This came up when reviewing #62118. There are too many StringDtypes and FooStringArrays. Apparently pd.ArrowDtype can accommodate some specific types of pyarrow strings that StringDtype(storage="pyarrow") cannot. I propose that we

1) Extend pd.StringDtype (and ArrowStringArray) to allow it to support the specific variants of pyarrow strings we want to support 2) Deprecate support for those in ArrowDtype/ArrowEA, moving users to the StringArray. 3) Try to refactor all the FooStringArray variants down to just one StringArray.

Comment From: jbrockmendel

Getting rid of the NumpySemantics classes is straightforward. Combining the ArrowStrimgArray into StringArray would take real effort/thought

Comment From: mroeschke

Would e.g. Series[datetime[pyarrow]].dt.strftime start to return StringDtype instead of ArrowDtype?

I would prefer to do this once we have "the logical type system" defined for all our types.

Comment From: jbrockmendel

Would e.g. Series[datetime[pyarrow]].dt.strftime start to return StringDtype instead of ArrowDtype?
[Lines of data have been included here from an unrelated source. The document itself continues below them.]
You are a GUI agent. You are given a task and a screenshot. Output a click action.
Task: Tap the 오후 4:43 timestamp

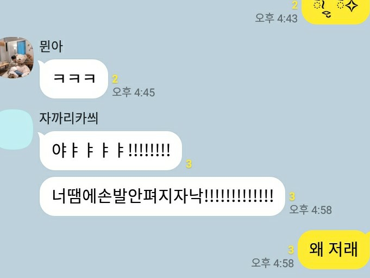pyautogui.click(x=277, y=18)
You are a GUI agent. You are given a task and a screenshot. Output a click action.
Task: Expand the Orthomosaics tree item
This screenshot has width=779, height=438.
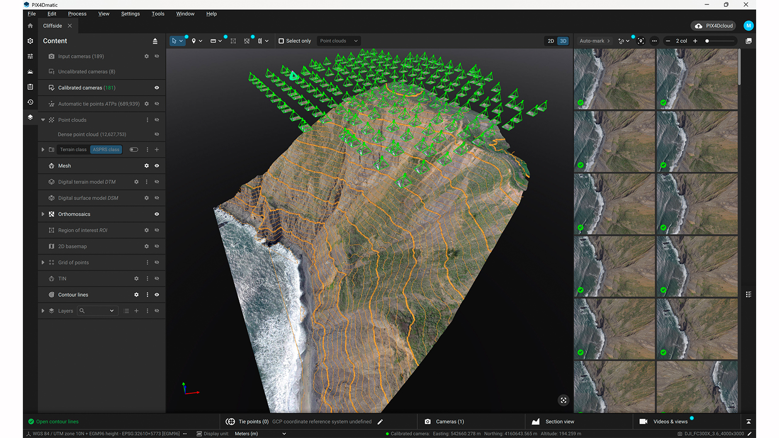click(x=43, y=214)
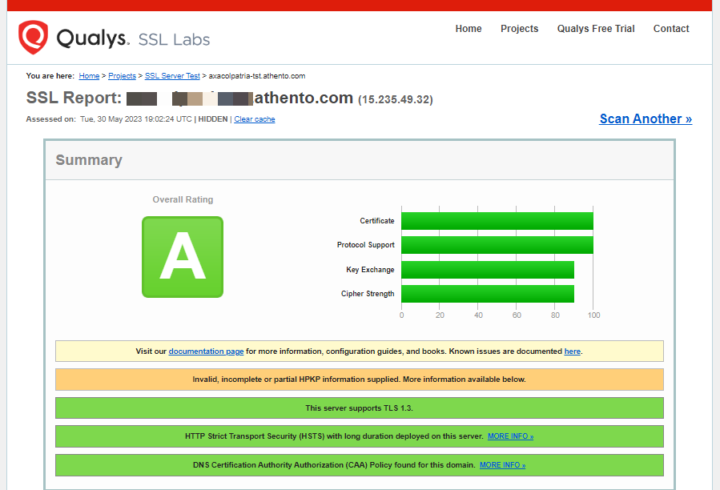Click the green A overall rating badge

183,257
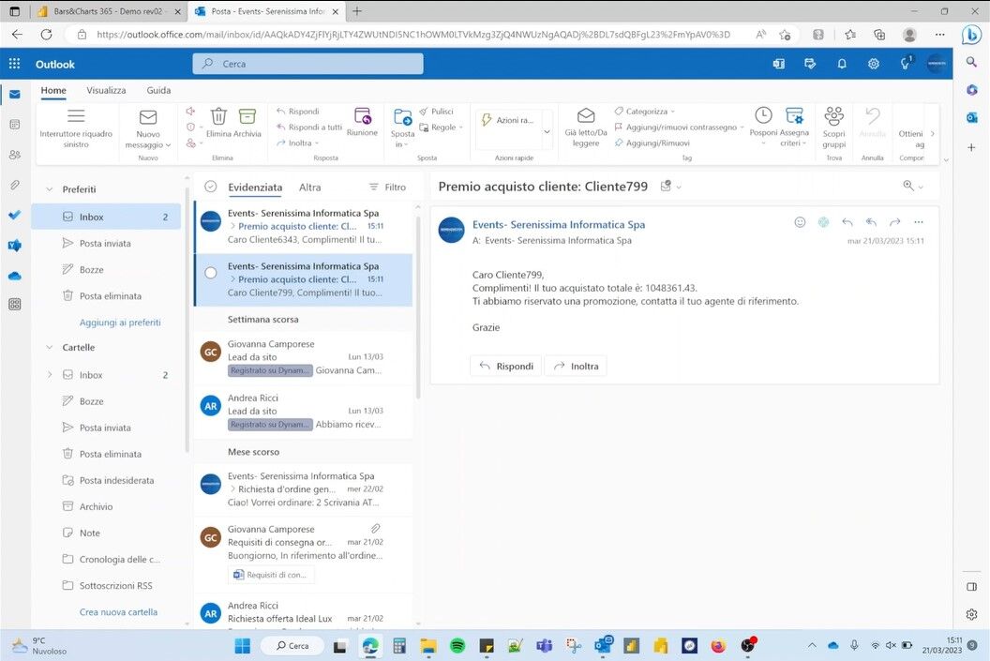This screenshot has height=661, width=990.
Task: Open the notifications bell in the header
Action: pos(842,64)
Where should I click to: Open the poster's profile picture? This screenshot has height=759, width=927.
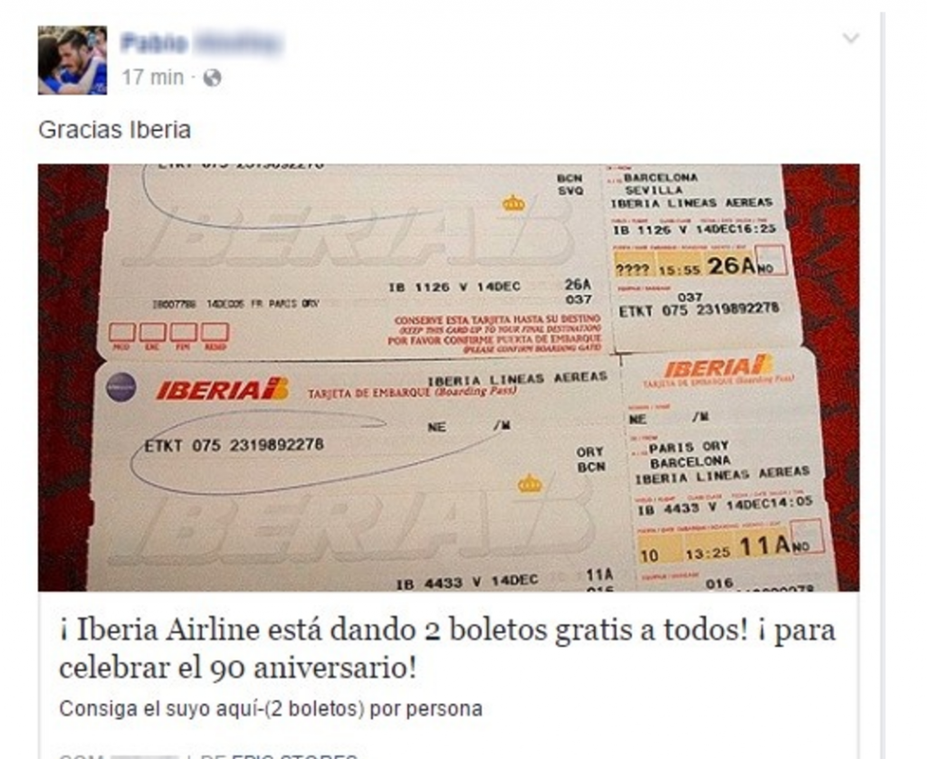[x=72, y=61]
Yes, it would return a StringDtype that behaves semantically just like the ArrowDtype does now. Or are there other differences I'm missing?

Comment From: mroeschke

Or are there other differences I'm missing?

I'm not sure if currently e.g. Series.str.count would return int64[pyarrow] or Int64 for StringDtype. I believe at least ArrowDtype consistently returns another arrow backed dtype (unless the EA definition says to return a numpy backed type).

Comment From: jbrockmendel

Fair point. Short term on board for getting rid of the NumpySemantics classes?

Comment From: mroeschke

Sure, but I'm not familiar with what the ArrowStringArrayNumpySemantics was for. AFAICT it's just for using a different _na_value which should be available on the dtype?

Comment From: jbrockmendel

AFAICT it's just for using a different _na_value which should be available on the dtype?

Yes. Basically the change would be to add dtype to __init__ so type(self)(values) becomes type(self)(values, dtype=self.dtype) in a bunch of places.